What to do: Among the records, which lines include "pixels"? List them.

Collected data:
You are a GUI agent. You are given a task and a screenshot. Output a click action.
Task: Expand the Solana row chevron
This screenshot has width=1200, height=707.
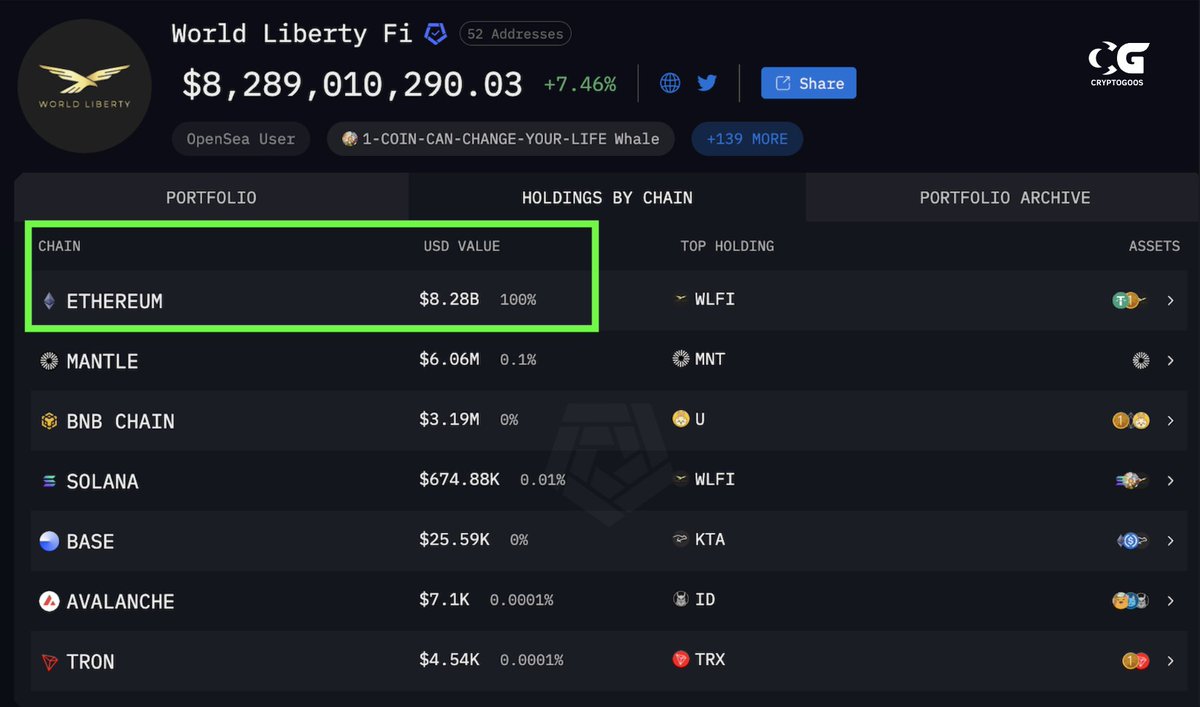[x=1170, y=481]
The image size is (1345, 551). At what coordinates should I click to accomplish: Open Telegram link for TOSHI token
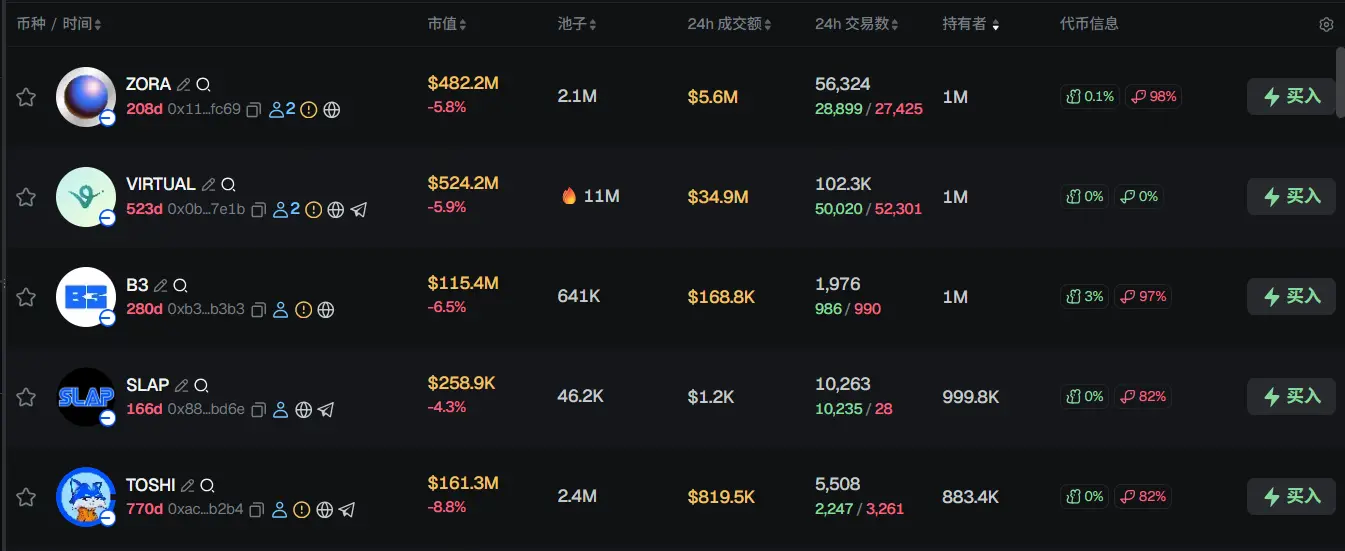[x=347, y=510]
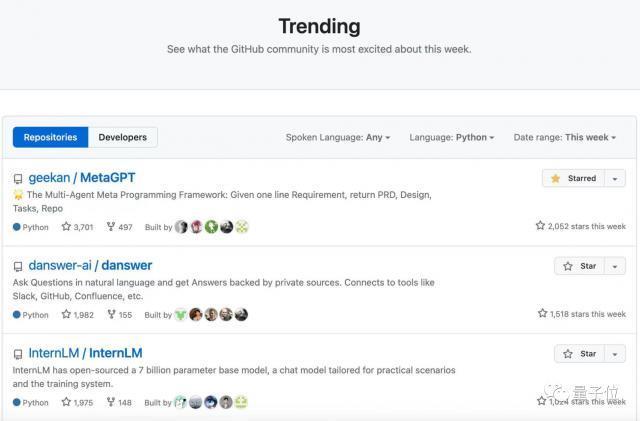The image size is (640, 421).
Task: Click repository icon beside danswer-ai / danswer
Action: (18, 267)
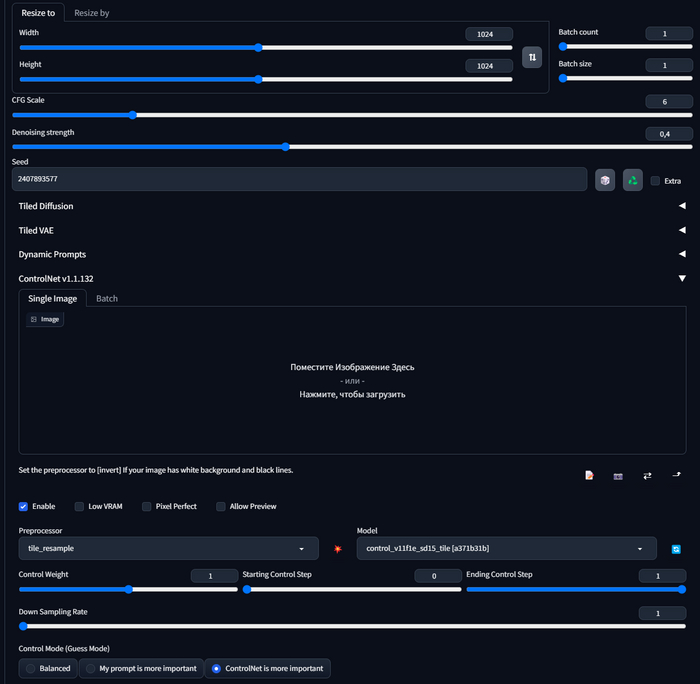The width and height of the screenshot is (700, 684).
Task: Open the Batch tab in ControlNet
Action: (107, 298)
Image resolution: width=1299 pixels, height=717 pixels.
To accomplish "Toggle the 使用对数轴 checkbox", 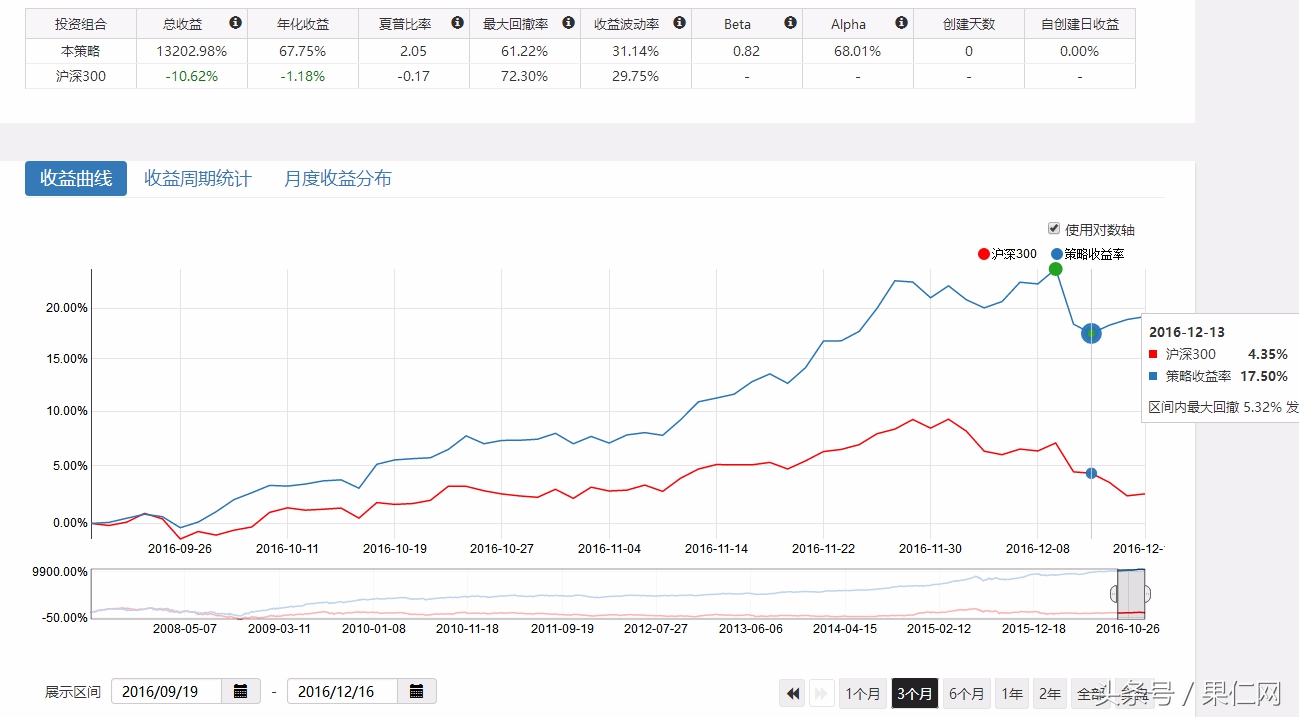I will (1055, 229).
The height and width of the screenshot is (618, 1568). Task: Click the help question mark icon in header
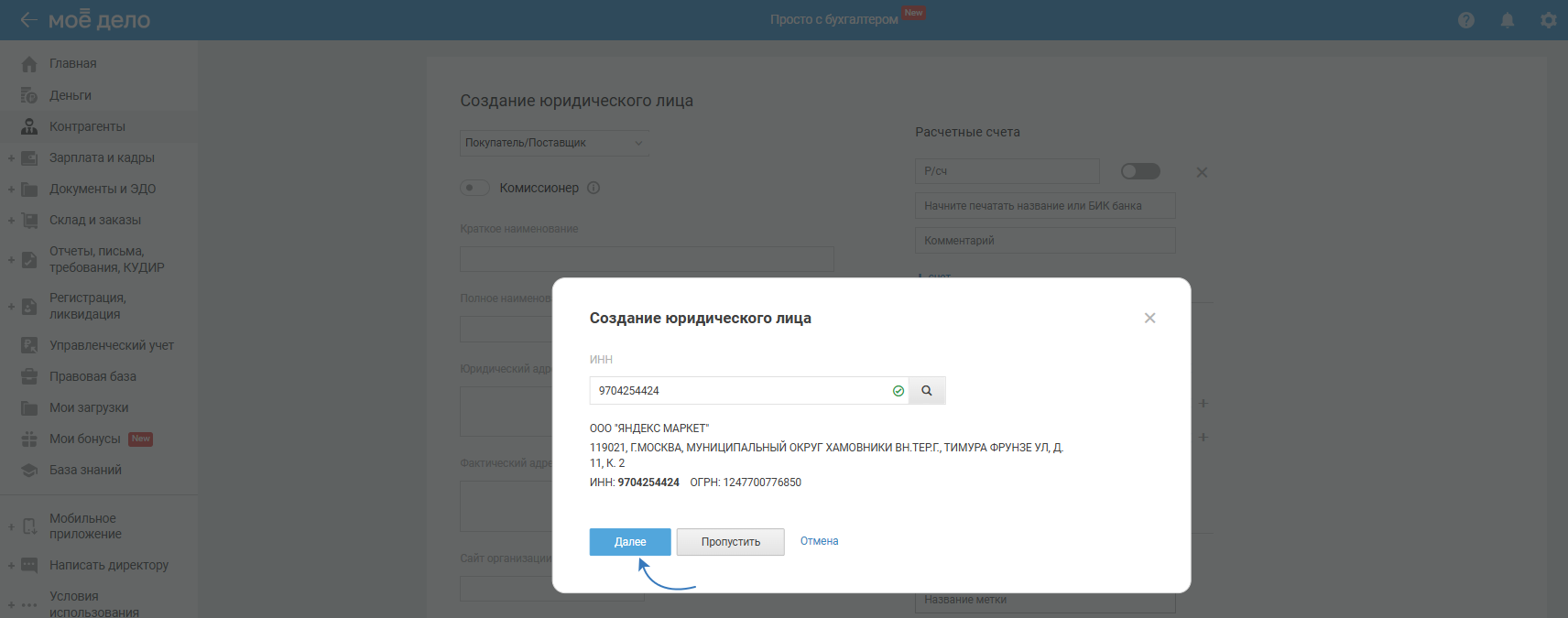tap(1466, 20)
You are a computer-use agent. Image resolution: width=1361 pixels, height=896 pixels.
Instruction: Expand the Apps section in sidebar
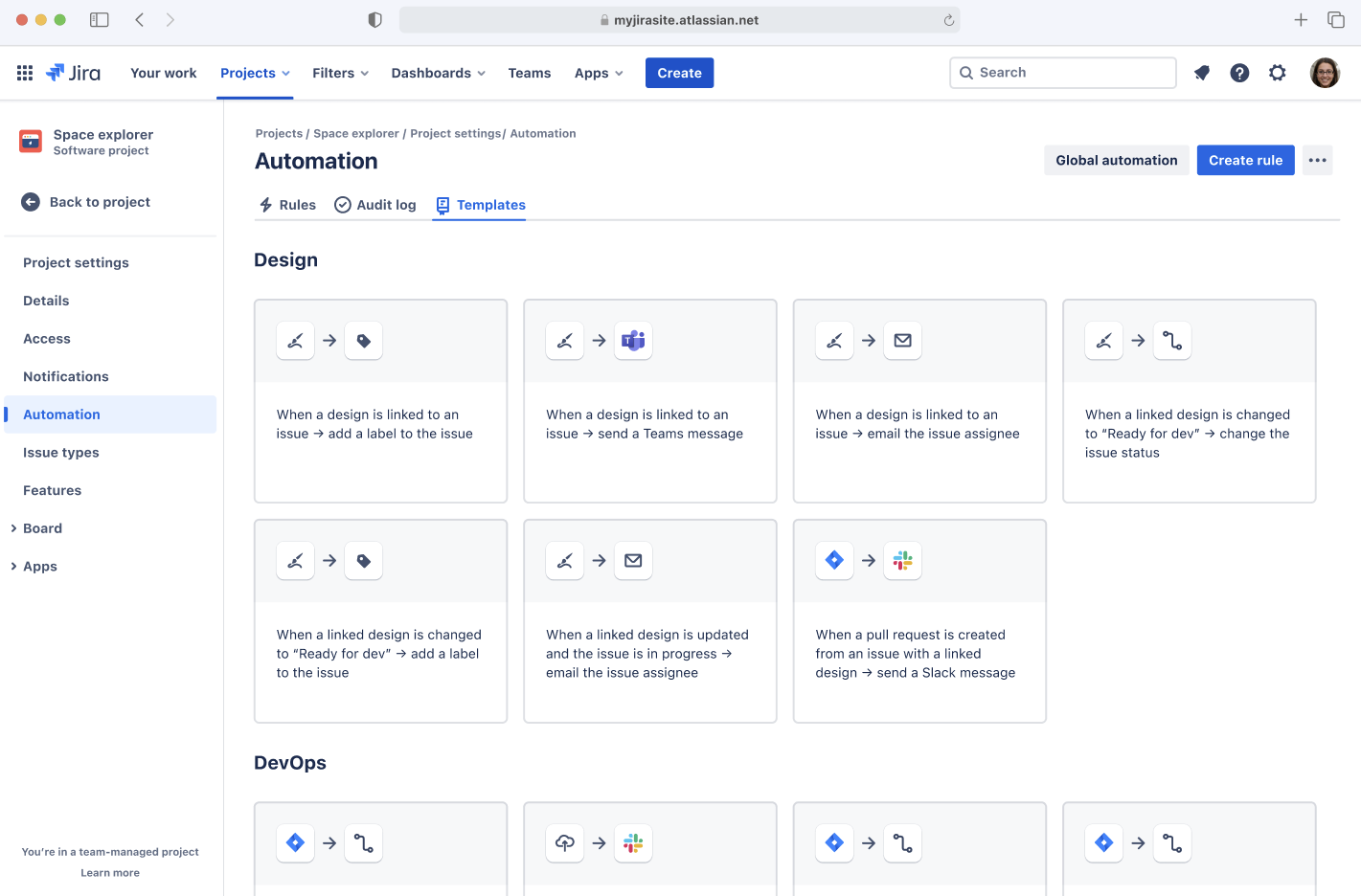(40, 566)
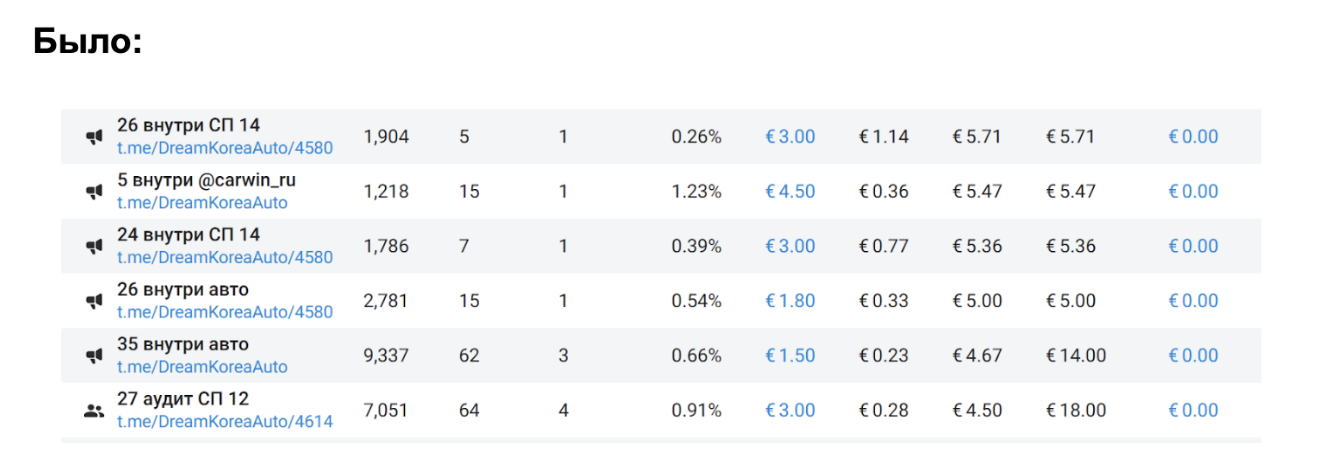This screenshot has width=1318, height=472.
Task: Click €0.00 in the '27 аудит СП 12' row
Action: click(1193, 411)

Result of the exercise:
Image resolution: width=1299 pixels, height=717 pixels.
You are a computer-use agent. Image resolution: width=1361 pixels, height=896 pixels.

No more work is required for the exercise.